Ponder This Challenge - February 2026 - Blot-avoiding backgammon strategy

This puzzle was suggested by Dan Dima, who based it on a puzzle presented by Stan Wagon who attributes it to Erich Friedman - thanks all!

We consider a solitary backgammon-like game. The game board consists of an infinite sequence of locations, marked by $0,1,2,\ldots$. At the beginning, there are 5 disks ("men") at location 0.

On every turn, two dice are rolled. For the sake of simplicity, we assume the dice only have two equally probable outcomes: 1 and 2.

If rolling two dice results in two different values, the player moves two men forward according to the numbers on the dice (the same man can be moved twice).

If the dice are the same, each die is used twice, so the player can move four men according to the number of the dice (the same man can be moved several times).

A situation where a man is alone at a location is called a blot. The goal of the player is to avoid blots; the game ends after a turn in which a blot was created.

A simple strategy to avoid blots is as follows: If the dice turn out different - too bad, a blot will be created. Otherwise - pick two men and move each of them twice.
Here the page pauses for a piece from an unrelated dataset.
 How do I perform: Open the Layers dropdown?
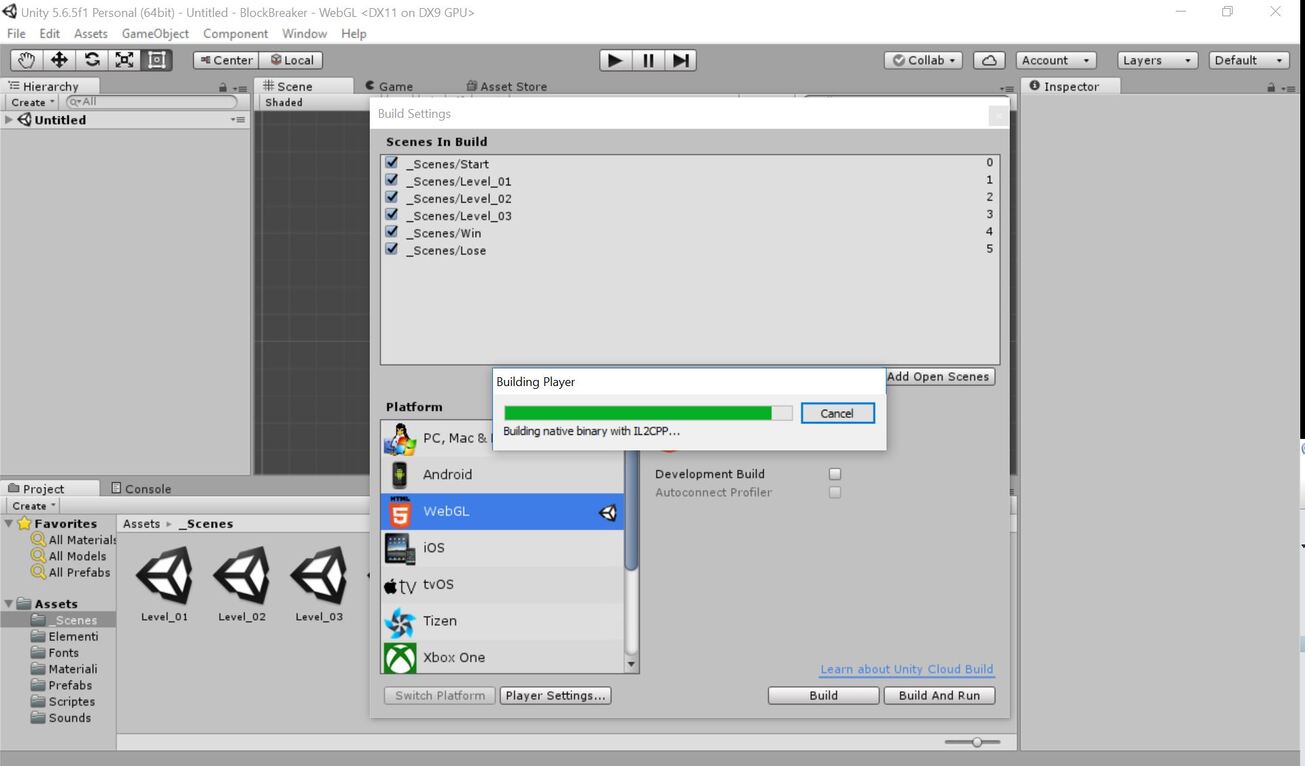1156,60
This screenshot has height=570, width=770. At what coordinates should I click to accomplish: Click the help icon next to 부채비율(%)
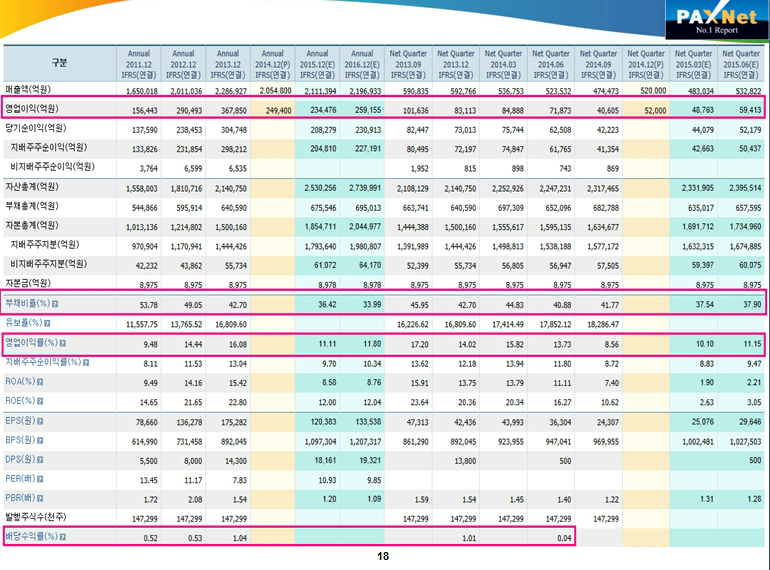(x=55, y=305)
It can be shown that this strategy gives 1 as the expected number of dice rolls in the game, except for the last roll of the dice.

Your goal: Find the expected number of rolls when playing with an optimal strategy. Note that this can be given as a rational number, but you can also supply it as a decimal number with 6 digits of precision.

A Bonus "*" will be given for solving the puzzle, but instead of the case of dice that can only produce results of 1 or 2, do it for standard dice that produce values in the range of 1, 2, 3, 4, 5, 6 with uniform probability.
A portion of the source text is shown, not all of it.